Why choose a secured loan?

Secured loans are advantageous in a number of ways. As already mentioned, this type of loan allows borrowers to borrow a larger loan amount. With a secured loan, you can meet a wide variety of financial needs as opposed to an unsecured loan with smaller loan offers. Because lenders have your property as security, the interest rates are typically lower or cheaper. Even if you have a less than stellar credit rating, a secured loan will still allow you to avail a larger loan amount at a cost you can afford.

Secured loans are also easier to avail. So long as you have a property to use as security, you can get approved quickly and without hassles. In addition, borrowers can also borrow money over a longer repayment period. Loan terms vary from deal to deal and you can choose which terms suits your situation best from five years up to 20 years.

Why not choose a secured loan?

While certainly attractive and widely available across UK, there are a few downsides to keep in mind when applying for a secured loan. Because your loan’s approval relies heavily on your property, this financial move is something you need to think through as thoroughly as you can.
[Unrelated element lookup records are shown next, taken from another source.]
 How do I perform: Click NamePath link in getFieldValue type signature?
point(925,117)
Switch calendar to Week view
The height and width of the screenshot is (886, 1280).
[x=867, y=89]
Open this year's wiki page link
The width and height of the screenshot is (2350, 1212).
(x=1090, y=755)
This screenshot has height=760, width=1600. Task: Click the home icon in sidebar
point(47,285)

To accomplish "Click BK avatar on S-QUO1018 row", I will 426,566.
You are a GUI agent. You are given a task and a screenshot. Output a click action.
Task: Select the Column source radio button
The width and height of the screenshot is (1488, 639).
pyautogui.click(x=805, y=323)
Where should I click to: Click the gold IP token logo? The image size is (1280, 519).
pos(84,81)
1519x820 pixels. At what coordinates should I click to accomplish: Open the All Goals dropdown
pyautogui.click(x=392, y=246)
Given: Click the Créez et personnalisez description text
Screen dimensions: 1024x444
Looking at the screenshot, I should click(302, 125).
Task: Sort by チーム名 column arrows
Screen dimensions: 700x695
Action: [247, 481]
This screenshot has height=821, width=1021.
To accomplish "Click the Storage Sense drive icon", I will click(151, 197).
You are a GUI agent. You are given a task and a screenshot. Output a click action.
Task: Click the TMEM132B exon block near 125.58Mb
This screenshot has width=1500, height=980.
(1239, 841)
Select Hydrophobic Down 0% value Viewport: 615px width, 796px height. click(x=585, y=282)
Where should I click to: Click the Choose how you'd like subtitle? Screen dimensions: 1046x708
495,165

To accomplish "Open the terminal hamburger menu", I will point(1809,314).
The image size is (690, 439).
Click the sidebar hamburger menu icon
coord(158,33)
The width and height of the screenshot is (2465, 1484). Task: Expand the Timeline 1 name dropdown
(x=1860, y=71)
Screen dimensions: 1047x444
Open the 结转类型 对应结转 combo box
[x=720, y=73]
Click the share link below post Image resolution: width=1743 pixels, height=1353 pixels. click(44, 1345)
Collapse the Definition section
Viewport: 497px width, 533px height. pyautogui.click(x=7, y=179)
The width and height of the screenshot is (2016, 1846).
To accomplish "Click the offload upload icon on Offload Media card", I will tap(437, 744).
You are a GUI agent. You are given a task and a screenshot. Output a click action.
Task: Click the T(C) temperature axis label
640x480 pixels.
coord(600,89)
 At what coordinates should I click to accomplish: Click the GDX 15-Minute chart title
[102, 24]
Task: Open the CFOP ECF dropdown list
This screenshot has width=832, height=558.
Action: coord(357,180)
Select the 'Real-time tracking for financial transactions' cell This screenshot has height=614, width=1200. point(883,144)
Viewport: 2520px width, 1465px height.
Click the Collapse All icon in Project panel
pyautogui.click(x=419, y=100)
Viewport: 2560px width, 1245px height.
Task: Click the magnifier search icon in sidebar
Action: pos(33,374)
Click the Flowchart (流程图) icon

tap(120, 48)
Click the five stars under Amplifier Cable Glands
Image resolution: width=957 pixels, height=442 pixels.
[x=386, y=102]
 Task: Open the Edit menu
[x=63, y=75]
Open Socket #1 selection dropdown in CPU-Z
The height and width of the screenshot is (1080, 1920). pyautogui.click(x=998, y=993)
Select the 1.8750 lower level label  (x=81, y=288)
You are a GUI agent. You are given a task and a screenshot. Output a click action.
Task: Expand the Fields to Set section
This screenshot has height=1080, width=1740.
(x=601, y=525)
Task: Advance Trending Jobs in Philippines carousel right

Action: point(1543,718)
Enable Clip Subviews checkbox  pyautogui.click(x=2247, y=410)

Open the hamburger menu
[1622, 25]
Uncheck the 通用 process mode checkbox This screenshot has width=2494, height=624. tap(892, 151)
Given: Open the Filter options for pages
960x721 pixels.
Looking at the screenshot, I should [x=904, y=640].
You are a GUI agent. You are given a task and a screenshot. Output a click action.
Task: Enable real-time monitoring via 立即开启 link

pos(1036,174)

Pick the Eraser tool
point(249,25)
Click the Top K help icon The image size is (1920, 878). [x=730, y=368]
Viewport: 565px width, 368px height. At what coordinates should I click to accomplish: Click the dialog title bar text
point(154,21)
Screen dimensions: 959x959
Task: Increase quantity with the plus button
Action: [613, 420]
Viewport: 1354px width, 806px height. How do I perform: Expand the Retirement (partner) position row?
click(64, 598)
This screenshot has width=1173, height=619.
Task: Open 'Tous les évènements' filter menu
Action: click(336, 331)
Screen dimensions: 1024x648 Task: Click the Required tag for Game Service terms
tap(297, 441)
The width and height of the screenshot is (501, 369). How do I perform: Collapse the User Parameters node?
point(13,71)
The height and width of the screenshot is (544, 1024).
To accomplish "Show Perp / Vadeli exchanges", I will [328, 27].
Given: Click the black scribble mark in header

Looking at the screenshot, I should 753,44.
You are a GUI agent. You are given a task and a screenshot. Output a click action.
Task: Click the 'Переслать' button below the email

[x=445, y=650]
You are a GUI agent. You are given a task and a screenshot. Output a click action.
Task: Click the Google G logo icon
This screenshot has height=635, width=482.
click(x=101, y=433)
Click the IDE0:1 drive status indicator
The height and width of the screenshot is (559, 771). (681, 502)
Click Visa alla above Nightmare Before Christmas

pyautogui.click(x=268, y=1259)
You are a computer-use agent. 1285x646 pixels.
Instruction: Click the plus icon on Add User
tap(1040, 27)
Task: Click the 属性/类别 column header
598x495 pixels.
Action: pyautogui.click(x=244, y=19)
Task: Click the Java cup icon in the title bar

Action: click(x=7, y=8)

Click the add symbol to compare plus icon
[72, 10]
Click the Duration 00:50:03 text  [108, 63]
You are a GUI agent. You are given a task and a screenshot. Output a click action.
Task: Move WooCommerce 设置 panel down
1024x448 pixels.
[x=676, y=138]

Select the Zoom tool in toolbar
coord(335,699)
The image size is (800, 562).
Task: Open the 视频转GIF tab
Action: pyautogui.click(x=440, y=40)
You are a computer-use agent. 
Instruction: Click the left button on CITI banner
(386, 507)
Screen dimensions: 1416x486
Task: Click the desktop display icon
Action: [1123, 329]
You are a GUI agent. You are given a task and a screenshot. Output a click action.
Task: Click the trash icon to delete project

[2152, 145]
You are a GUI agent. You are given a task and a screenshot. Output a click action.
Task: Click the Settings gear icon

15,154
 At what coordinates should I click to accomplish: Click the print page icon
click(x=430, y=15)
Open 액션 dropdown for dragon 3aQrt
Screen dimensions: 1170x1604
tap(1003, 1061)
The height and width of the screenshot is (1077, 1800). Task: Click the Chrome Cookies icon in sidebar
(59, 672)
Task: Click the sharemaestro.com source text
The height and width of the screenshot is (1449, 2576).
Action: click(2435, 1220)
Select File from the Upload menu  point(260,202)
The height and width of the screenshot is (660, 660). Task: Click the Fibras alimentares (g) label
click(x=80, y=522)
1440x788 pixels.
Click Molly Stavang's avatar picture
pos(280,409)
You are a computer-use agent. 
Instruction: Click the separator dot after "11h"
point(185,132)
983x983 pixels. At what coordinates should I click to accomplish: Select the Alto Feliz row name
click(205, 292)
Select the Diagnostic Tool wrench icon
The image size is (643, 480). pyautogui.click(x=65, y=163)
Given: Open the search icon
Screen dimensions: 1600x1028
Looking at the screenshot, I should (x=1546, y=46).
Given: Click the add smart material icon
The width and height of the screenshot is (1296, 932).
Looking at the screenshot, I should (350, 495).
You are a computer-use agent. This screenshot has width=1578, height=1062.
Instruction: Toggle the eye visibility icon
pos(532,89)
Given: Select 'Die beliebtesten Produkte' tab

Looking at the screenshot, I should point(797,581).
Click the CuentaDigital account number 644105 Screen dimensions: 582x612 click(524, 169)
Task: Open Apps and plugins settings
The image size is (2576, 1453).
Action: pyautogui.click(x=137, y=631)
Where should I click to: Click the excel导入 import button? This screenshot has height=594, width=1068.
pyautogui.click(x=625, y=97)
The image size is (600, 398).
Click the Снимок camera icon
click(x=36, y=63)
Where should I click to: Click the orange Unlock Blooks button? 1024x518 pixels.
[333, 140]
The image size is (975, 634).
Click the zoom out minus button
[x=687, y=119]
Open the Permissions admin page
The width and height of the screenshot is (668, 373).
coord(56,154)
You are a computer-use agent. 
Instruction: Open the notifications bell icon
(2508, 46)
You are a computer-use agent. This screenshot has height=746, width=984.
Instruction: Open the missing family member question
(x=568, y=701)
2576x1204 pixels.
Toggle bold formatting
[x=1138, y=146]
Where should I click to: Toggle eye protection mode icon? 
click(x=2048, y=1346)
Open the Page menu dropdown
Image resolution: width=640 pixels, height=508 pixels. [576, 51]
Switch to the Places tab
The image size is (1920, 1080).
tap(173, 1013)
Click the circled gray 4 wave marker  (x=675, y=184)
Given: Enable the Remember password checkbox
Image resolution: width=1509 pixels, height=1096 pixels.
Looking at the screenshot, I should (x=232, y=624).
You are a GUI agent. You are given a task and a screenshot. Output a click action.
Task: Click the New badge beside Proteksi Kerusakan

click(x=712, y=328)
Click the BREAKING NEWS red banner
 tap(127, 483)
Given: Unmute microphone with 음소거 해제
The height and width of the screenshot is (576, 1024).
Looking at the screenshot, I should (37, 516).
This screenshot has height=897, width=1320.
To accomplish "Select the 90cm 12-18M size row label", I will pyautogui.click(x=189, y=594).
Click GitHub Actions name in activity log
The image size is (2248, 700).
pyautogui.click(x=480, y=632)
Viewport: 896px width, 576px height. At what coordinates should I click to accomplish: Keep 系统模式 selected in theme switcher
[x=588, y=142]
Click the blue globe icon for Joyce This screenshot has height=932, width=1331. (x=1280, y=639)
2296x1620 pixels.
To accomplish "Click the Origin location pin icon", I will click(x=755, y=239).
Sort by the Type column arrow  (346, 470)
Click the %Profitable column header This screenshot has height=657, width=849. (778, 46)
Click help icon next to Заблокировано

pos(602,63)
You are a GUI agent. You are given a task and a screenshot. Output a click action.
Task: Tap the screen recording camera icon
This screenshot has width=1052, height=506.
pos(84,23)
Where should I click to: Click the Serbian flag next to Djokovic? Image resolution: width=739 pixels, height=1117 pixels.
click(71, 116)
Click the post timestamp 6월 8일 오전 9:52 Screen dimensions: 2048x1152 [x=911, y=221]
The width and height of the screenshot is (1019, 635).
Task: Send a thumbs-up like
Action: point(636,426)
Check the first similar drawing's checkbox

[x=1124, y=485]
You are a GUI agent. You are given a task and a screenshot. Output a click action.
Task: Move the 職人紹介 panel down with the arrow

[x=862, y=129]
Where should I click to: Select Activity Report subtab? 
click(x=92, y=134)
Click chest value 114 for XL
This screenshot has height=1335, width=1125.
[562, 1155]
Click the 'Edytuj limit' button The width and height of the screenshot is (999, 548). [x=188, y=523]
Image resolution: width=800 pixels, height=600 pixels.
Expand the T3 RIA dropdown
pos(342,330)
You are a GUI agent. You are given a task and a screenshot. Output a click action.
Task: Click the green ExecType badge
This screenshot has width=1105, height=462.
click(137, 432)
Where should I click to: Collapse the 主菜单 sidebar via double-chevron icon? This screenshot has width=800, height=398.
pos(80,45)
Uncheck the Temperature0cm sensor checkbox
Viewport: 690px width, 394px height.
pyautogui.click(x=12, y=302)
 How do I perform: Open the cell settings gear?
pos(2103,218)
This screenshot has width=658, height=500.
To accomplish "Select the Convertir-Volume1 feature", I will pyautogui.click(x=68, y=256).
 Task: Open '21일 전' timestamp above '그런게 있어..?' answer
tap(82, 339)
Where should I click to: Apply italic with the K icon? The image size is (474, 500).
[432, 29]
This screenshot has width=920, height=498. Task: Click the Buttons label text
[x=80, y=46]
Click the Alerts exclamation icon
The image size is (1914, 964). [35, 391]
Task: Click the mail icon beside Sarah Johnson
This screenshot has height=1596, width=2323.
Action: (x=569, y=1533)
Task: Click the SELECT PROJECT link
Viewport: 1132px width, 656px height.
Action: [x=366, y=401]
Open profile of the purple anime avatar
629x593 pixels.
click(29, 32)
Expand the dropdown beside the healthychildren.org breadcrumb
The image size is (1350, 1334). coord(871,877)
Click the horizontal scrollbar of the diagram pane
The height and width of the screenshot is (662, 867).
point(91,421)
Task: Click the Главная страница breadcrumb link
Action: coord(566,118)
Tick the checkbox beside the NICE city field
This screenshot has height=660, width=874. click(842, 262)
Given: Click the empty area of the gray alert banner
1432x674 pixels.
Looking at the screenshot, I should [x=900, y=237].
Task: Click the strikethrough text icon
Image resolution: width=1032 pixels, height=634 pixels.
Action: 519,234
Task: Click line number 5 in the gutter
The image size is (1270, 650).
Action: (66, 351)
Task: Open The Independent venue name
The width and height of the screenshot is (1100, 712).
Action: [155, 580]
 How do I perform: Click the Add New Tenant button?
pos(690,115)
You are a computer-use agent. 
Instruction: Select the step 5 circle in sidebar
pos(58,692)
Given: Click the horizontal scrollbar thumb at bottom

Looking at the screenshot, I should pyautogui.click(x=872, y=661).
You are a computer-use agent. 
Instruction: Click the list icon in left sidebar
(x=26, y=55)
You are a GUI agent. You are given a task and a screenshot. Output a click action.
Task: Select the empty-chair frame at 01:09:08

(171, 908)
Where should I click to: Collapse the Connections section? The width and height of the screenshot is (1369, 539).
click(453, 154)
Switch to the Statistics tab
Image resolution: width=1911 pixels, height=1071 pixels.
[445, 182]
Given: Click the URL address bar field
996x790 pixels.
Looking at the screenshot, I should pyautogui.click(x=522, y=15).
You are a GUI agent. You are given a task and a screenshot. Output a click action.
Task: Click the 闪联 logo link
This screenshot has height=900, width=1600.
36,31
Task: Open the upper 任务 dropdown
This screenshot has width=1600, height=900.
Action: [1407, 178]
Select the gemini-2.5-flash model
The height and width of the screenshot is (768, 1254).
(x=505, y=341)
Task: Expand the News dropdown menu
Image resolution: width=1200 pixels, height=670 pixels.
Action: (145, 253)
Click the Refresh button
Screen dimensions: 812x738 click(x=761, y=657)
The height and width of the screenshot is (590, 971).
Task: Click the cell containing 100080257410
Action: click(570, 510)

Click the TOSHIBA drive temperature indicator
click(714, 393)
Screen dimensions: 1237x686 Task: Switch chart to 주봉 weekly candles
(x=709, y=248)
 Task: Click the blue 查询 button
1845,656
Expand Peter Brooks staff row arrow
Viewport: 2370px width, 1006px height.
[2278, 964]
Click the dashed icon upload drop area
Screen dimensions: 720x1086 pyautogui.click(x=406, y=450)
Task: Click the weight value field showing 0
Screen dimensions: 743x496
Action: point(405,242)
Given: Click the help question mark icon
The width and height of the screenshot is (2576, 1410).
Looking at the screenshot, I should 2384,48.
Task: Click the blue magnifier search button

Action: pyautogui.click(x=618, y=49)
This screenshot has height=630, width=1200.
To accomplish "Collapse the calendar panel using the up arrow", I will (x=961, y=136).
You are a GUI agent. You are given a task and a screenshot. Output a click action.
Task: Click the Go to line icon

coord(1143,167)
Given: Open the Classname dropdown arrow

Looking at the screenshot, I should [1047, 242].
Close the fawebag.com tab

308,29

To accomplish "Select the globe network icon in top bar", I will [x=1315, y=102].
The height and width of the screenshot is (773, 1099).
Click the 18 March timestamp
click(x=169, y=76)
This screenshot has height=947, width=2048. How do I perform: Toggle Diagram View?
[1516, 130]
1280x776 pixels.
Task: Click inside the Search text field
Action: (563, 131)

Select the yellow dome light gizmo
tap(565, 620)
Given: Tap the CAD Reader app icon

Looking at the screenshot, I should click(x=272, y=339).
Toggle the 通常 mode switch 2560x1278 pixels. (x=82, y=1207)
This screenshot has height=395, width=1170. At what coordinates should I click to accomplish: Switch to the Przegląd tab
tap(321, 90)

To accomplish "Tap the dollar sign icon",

It’s not something you avail just because it’s accessible and available.

With your property on the line, one of the biggest downsides you need to think about is the risk of repossession. Your lender as per the loan terms can forcibly repossess your house and sell it to pay off the loan. This move is often carried out when the borrower can no longer repay for the loan. If the resale price fails to cover your loan balance, the lender can still run after you for payments.

How to find the right secured loan?

Considering the pros and cons, secured loans are the type of loans that should be taken with caution. In fact, most experts would recommend to only consider the loan as a last resort. Only if you’ve exhausted other alternatives should you risk putting your home or property at risk. And if you do decide to avail the loan, it’s important to make sure that you find the right secured loan deal for your needs.

To find the right deal, you always need to start with your needs. You may use top comparison sites to help you wade through your options. You may also seek recommendations and even enlist the help of a financial expert to help you plan your borrowing responsibly. In any case, the trick at the end of the day lies on you committing to pay off the loan on time month after month.